◆ EXERCISE: Repeat the data exactly, please; no pictures belong in the copy.

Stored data
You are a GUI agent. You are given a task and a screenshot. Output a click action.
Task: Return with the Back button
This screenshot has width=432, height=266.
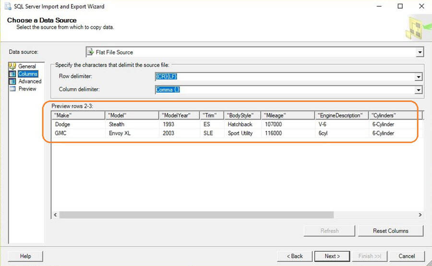(x=295, y=256)
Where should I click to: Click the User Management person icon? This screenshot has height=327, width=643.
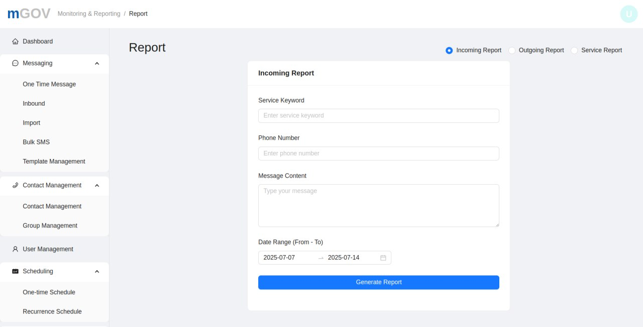click(x=15, y=250)
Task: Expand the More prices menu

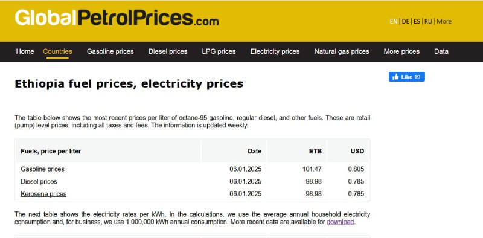Action: 401,51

◆ WRITTEN ANSWER:
You are a GUI agent. You are given a task and a screenshot. Output a click action.
Task: Return with the Back button
This screenshot has width=432, height=266.
(x=295, y=256)
Where should I click to: Click the User Management person icon? This screenshot has height=327, width=643.
click(x=15, y=250)
Task: Expand the More prices menu

Action: 401,51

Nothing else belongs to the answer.